Example: Creating boxplots using the boxplot() function

Sample data: Heights of individuals (in inches) by gender

heights ← data.frame(
Gender = rep(c(“Male”, “Female”), each = 50),
Height = c(rnorm(50, mean = 70, sd = 3), rnorm(50, mean = 65, sd = 2))
)

Create a basic boxplot

boxplot(heights$Height, main = “Height Distribution”, ylab = “Height (inches)”)

Create a boxplot by gender

boxplot(Height ~ Gender, data = heights, main = “Height Distribution by Gender”, ylab = “Height (inches)”)

In the example above:

We create a sample dataset heights containing the heights of individuals by gender.
We create a basic boxplot of the entire height dataset using boxplot(heights$Height, …), where main specifies the plot title and ylab specifies the y-axis label.
We create a more informative boxplot by gender using boxplot(Height ~ Gender, data = heights, …). This groups the data by the “Gender” column and creates separate boxplots for each gender.
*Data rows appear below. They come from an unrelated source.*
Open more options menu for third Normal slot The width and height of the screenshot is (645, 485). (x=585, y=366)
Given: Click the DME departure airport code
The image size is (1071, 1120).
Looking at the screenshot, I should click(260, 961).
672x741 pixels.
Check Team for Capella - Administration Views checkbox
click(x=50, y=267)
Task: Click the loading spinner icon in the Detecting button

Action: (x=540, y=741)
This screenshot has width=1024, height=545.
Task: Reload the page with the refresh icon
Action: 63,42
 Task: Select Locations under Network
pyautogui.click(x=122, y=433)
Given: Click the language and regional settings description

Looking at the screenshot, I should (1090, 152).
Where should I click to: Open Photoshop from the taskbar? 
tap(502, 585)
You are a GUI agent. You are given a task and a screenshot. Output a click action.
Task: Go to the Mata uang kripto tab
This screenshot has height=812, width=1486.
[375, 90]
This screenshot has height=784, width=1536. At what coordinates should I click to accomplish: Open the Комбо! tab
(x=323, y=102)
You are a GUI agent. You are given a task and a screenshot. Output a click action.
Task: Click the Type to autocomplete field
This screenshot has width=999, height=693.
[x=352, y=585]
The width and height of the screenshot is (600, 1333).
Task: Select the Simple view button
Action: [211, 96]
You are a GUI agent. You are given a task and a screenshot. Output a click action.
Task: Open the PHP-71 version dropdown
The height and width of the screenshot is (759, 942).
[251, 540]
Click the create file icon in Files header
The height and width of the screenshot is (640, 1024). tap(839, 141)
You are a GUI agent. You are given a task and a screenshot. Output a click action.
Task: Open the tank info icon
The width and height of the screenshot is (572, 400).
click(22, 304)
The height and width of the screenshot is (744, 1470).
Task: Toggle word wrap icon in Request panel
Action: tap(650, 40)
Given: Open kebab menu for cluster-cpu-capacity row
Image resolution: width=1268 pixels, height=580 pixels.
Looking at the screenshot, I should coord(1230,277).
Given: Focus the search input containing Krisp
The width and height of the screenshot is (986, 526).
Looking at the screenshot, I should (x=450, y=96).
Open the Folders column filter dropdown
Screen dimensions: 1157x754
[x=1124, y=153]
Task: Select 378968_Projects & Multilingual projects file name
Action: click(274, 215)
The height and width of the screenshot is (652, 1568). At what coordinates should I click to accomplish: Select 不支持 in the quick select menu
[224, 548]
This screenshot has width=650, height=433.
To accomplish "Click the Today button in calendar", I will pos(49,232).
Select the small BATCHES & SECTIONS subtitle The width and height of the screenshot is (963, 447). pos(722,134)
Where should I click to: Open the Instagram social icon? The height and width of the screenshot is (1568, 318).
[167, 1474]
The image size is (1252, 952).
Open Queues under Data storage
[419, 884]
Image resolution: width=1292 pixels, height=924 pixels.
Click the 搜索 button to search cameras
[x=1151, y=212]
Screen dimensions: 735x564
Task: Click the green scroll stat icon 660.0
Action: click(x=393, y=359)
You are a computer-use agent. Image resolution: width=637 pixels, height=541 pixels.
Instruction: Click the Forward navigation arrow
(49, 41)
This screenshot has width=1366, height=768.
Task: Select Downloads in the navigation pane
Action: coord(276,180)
Height ~ Gender is a formula notation indicating that we want to create boxplots of “Height” based on the levels of “Gender”.
You can customize your boxplot further by adding additional options, such as adjusting colors, adding titles, changing axis labels, and more. Boxplots provide a concise way to visualize the distribution of data and identify potential outliers, making them valuable tools in exploratory data analysis.